Di contro, si può argomentare che il benessere è massimizzato se coloro che desiderano figli possono acquistare bambini con le caratteristiche desiderate piuttosto che bambini “non voluti” già disponibili. Sarebbe più efficace utilizzare altri metodi per diminuire il numero di bambini “non voluti”.

 In conclusione: se ci opponiamo alla commercializzazione di bambini in generale, si tratti di l’adozione su commissione o di adozione a pagamento di bambini “non voluti”, riusciamo poi ad identificare una ragione di principio a favore della maternità surrogata commerciale, cioè di ”utero in affitto” da parte di aspiranti genitori che forniscano il materiale genetico?

Questa ragione non può essere il principio generale della libertà di contratto (che è applicabile anche alla generica commercializzazione di bambini). Non può essere nemmeno il principio secondo il quale soprattutto le donne dovrebbero avere il diritto di decidere cosa mercificare e procreare per poi vendere, né il principio generale secondo cui occorre lasciar aperta a genitori potenziali qualsiasi opzione che permetta loro di diventare genitori di fatto (come sopra).

Quindi, a mio parere, l’unica motivazione che possa giustificare la maternità surrogata commerciale pur ritenendo inammissibile il commercio di bambini in generale è questa: in qualche modo la donazione di materiale genetico da parte di uno o entrambi gli aspiranti genitori rende la transazione eticamente accettabile.

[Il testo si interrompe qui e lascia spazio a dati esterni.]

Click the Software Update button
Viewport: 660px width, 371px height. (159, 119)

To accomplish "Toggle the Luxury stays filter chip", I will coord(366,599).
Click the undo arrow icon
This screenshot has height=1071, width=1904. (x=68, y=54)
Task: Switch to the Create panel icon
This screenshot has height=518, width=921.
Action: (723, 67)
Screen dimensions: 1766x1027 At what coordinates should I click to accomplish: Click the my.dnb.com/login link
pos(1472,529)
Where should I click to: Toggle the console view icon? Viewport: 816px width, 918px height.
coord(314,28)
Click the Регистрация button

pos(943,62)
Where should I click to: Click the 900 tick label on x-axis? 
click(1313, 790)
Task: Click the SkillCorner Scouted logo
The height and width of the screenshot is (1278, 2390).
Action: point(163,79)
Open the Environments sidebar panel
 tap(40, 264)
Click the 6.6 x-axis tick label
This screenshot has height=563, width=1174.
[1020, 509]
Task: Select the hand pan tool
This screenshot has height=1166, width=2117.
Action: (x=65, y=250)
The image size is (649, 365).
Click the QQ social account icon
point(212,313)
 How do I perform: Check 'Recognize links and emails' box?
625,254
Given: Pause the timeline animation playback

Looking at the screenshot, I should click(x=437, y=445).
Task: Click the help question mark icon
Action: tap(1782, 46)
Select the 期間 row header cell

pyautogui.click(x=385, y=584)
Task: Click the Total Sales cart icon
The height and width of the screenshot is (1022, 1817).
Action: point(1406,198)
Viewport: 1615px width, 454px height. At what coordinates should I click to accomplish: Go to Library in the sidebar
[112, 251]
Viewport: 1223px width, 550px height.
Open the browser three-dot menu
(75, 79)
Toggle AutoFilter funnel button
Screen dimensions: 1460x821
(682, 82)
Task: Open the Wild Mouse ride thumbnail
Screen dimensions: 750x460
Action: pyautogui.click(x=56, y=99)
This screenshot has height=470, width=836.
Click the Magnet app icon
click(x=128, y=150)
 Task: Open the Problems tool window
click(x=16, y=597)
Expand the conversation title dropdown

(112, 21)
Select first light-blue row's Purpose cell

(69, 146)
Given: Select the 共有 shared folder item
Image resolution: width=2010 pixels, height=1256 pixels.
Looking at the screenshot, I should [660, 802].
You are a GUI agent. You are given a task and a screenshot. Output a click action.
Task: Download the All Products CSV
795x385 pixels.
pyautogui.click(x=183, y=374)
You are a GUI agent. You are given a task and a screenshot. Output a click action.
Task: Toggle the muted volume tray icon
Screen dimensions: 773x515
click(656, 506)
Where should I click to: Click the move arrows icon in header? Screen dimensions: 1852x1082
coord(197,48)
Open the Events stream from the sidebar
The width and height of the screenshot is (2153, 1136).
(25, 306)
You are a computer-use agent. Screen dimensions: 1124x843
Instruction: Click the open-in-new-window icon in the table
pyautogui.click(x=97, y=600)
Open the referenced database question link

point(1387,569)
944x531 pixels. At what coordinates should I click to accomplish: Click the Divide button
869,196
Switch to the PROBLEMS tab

È così? Credo di no. (Voi potreste avere opinioni diverse. È materia etica complessa e controversa.)

Perché non accetto l’idea che la maternità surrogata commerciale debba essere distinta dalla generica produzione per commercio di bambini, che ho chiamato adozione su commissione?

Primo, perché viene iniziata una gravidanza e viene ceduta la patria potestà in cambio di denaro, quindi sembra inesatto considerare ciò una non-vendita piuttosto che, nel migliore dei casi, una vendita consapevole.

Secondo, accettare un principio che giustifica l’adozione su commissione solo nel caso particolare in cui uno o entrambi i genitori adottivi donino il loro materiale genetico significa accordare una preferenza alla genetica rispetto al processo di gestazione, inclusi i legami sentimentali che si sviluppano fra il concepito e il genitore ‘naturale’. Qualora, poi i genitori che acquistano il bambino fossero motivati soprattutto dal desiderio di preservare il patrimonio genetico maschile, ciò farebbe sorgere anche una questione di gerarchia di genere.

A mio parere, si tende a sopravvalutare l’astrazione della parentela genetica e a sottovalutare il concreto delle relazioni quotidiane. Spesso sono i genitori naturali ad abusare dei loro figli, mentre i genitori adottivi amano i figli sopra ogni cosa. In ogni caso, la tendenza a tenere in alta considerazione il legame genetico non è ragione sufficiente per separare la maternità surrogata commerciale dal caso generale dell’adozione su commissione.

La conclusione cui giungo è, quindi, che chi è a favore della maternità surrogata commerciale dovrebbe in realtà sostenere ogni tipo di commercializzazione di bambini, come fanno gli economisti di Chicago. Dato che non esistono presupposti abbastanza forti per trattare l’”utero in affitto” come un caso particolare, possiamo almeno rifarci alle stesse motivazioni a favore e contro il mercato che ho delineato precedentemente. Sapendo che siamo di fronte a un dibattito che non ha una soluzione semplice.